Gerechte Pensions­anpassung?

Leserbriefe / 06.09.2019 • 18:02 Uhr / 2 Minuten Lesezeit
VN-Bericht vom 29. August 2019.
VN-Bericht vom 29. August 2019.

Die Pensionsanpassung soll sich an der Entwicklung der Verbraucherpreise orientieren, um die Kaufkraft der Pensionisten zu erhalten.
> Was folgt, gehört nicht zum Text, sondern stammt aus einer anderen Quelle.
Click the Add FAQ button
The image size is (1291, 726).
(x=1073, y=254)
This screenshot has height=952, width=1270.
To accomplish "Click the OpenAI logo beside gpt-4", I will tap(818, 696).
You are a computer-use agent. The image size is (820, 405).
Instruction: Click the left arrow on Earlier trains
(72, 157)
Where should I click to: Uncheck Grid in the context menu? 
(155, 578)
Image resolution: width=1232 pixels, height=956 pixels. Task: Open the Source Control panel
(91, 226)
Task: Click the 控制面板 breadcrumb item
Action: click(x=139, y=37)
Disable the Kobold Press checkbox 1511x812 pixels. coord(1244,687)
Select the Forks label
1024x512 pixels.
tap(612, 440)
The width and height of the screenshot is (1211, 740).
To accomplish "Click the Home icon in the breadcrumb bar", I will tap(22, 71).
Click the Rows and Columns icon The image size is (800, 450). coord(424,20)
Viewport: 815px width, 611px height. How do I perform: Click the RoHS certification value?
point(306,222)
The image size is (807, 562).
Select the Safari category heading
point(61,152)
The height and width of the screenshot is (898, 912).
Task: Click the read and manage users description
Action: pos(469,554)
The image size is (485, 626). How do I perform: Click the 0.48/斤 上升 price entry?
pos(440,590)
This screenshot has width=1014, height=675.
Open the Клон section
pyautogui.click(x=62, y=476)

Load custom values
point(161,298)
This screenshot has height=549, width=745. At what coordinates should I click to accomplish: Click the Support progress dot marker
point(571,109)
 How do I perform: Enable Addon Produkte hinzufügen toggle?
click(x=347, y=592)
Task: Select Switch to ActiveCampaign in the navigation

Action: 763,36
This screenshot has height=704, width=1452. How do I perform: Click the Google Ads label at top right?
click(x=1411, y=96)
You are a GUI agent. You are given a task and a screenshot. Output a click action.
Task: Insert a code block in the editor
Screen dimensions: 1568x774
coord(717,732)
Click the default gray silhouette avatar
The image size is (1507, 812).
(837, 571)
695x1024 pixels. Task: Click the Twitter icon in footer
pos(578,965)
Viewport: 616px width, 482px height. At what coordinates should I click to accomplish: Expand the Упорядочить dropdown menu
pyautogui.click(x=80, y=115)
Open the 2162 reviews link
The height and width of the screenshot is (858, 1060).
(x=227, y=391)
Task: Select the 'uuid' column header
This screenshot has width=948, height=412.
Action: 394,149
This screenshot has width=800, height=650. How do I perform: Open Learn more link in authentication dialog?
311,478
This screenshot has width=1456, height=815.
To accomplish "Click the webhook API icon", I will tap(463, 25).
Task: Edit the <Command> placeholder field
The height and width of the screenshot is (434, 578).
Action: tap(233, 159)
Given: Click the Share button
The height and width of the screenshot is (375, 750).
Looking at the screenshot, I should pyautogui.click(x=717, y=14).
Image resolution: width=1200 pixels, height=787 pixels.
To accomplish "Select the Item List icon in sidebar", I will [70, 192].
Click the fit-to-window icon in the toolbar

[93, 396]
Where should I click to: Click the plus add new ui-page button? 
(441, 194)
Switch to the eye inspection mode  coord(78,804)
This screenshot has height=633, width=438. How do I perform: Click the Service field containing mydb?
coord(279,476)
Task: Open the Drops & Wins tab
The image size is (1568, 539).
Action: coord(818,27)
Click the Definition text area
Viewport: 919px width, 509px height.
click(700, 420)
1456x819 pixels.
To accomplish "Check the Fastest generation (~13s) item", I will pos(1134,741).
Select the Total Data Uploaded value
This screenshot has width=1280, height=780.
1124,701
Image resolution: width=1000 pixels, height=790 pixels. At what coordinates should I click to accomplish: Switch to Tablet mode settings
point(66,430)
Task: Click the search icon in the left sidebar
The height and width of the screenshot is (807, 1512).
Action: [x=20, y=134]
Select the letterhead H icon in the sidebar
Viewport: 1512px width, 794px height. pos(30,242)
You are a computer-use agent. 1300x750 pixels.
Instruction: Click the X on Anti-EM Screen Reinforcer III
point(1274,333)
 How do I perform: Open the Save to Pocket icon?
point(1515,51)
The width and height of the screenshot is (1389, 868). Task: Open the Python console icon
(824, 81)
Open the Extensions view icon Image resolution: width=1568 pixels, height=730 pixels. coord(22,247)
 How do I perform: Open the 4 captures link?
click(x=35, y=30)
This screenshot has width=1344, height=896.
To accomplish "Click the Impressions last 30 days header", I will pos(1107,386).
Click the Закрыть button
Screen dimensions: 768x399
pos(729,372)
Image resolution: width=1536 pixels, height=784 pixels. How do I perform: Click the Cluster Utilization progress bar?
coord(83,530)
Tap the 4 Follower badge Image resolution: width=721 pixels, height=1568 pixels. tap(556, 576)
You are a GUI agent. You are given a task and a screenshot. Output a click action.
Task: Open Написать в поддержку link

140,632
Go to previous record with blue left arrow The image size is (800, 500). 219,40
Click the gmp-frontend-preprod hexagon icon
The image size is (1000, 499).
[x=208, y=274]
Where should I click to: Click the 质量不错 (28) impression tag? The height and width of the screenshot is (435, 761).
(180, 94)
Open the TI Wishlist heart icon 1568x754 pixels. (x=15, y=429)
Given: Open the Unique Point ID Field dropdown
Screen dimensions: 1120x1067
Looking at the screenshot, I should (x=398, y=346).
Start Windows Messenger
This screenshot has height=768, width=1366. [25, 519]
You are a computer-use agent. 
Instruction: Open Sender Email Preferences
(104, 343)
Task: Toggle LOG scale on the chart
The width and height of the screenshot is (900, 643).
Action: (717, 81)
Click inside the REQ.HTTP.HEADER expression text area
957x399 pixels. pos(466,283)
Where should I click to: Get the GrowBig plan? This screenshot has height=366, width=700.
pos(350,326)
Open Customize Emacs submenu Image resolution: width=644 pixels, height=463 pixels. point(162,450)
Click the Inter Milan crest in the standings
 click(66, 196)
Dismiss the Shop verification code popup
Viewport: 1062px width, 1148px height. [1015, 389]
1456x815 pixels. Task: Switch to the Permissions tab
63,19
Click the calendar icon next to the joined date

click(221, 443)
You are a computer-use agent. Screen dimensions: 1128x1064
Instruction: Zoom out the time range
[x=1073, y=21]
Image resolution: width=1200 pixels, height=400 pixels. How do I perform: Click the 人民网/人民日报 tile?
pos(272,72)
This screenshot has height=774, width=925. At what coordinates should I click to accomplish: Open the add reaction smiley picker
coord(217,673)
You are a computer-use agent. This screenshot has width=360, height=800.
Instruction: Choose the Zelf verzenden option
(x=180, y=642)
Alle Pensionen sind mit einem Faktor zu erhöhen, sodass die Anpassung der Pensionen der Erhöhung der Verbraucherpreise entspricht. Das österreichische System der Pensionsanpassung ist von einer jährlichen politischen Diskussion geprägt und wird durch einfachgesetzliche Regelungen festgelegt. Bei der Anpassung der Pensionen werden die Bruttolöhne erhöht und nicht das reale Einkommen. Es sollte aber eine möglichst aktuelle Nettoanpassung erfolgen, weil nur dadurch eine Steigerung der Kaufkraft realistisch abgebildet wird. In der Politik und Bevölkerung gibt es verschiedene Meinungen. Die einen wollen eine starke Erhöhung der unteren Pensionen zur Armutsbekämpfung und die anderen eine gleiche prozentuelle Erhöhung für alle Pensionen, die natürlich die Besserverdiener bevorzugt. Die dritte Variante wäre ein gleicher Anpassungsbetrag für alle Pensionen, dieser müsste aber eine Nettoerhöhung sein. Bei der Pensionsanpassung gilt das Sprichwort: Allen Leuten recht getan, ist eine Kunst, die niemand kann. Für 2020 hat man wieder einen Kompromiss gefunden, der eine brauchbare Lösung darstellt.